Aller au contenu

Page:Féval - Le Fils du diable - Tomes 1-2.djvu/256

La bibliothèque libre.
Le texte de cette page a été corrigé et est conforme au fac-similé.

M. de Laurens ouvrit la fenêtre, et une bouffée d’air froid traversa la chaude atmosphère de la chambre à coucher.

La rue de Provence était, comme toujours à cette heure, déserte et silencieuse.

— Que voyez-vous ? demanda Petite.

— Je ne vois rien, répondit l’agent de change, — si ce n’est un coupé qui attend de l’autre côté de la rue.

— C’est bien, dit Sara ; il fait froid… refermez la fenêtre.

M. de Laurens obéit encore.

Quand il se retourna pour regagner sa place auprès du foyer, il vit sa femme debout et arrangeant ses cheveux devant la glace.

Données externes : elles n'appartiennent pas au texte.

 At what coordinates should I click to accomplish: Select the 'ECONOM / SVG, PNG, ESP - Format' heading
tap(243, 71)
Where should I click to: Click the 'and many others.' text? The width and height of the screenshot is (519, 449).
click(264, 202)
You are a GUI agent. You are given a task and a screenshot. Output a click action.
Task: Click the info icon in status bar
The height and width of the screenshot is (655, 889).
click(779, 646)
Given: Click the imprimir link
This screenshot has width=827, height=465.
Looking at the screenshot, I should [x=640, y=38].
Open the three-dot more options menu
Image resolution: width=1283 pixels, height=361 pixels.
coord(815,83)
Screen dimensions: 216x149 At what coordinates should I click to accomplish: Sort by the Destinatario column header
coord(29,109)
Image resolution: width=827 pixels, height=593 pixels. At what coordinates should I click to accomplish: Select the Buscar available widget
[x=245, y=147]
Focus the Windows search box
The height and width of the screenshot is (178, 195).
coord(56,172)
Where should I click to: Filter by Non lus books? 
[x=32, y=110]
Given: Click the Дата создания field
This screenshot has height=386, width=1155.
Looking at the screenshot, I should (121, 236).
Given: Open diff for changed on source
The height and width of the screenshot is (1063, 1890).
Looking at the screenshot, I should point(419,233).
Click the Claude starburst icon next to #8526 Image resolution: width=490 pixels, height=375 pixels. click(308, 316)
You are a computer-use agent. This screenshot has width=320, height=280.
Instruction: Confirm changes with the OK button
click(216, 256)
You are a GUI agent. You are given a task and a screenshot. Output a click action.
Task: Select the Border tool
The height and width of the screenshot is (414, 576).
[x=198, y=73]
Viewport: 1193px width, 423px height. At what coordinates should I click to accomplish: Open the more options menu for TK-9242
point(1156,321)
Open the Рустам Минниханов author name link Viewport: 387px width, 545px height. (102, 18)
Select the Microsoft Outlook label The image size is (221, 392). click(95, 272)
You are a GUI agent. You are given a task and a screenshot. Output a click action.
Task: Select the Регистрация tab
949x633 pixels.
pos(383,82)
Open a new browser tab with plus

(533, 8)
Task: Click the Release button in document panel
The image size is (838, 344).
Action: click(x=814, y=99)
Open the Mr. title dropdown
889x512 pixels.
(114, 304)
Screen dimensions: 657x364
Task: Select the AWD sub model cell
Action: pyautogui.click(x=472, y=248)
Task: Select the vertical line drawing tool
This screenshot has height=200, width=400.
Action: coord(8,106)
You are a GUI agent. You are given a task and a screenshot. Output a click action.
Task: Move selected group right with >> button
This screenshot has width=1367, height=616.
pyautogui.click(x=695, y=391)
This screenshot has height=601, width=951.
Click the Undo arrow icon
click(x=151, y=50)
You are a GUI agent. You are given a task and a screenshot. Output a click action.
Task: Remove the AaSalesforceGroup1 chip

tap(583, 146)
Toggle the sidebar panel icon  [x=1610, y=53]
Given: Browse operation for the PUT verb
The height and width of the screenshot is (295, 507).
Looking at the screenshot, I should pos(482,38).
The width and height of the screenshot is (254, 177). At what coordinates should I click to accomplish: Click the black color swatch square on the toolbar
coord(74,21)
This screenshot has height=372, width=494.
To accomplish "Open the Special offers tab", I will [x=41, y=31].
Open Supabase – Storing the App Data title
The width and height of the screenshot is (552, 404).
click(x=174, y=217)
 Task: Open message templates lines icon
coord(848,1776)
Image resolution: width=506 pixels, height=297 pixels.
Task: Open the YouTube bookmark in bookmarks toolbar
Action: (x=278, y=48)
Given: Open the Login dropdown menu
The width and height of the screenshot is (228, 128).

Il prit cela pour un signal et n’osa point se rasseoir.

— Vous allez vous reposer, Sara ? dit-il. Il est temps que je me retire.

— Comment trouvez-vous cette coiffure ? demanda Petite au lieu de répondre.

— Charmante ! comme tout ce qui est à vous !

— Sans flatterie ?

— Puis-je flatter ?…

Sara lui lança une œillade coquette.

— Restez, dit-elle ; je vous prie de rester.

M. de Laurens se rassit tout heureux.

Petite donna un dernier coup à sa coiffure, et ouvrit une armoire où elle prit un domino de satin noir avec un masque de velours.

Le pauvre agent de change se mit à trembler.

— Madame ! Madame ! balbutia-t-il, que voulez-vous faire de cela ?

Sara étendit le domino sur une chaise, et procéda longuement au choix, d’une robe parmi toutes celles qui composaient sa nombreuse collection.

— Qu’en fait-on d’ordinaire ? répliqua-t-elle d’un accent léger. Ce coupé qui attend de l’autre côté de la rue est à moi.

Le sourcil de Laurens se fronça, et une parole impérieuse vint jusque sur sa lèvre. Sa conscience révoltée lui cria qu’il avait le droit de commander ; mais c’était le courage qu’il n’avait pas.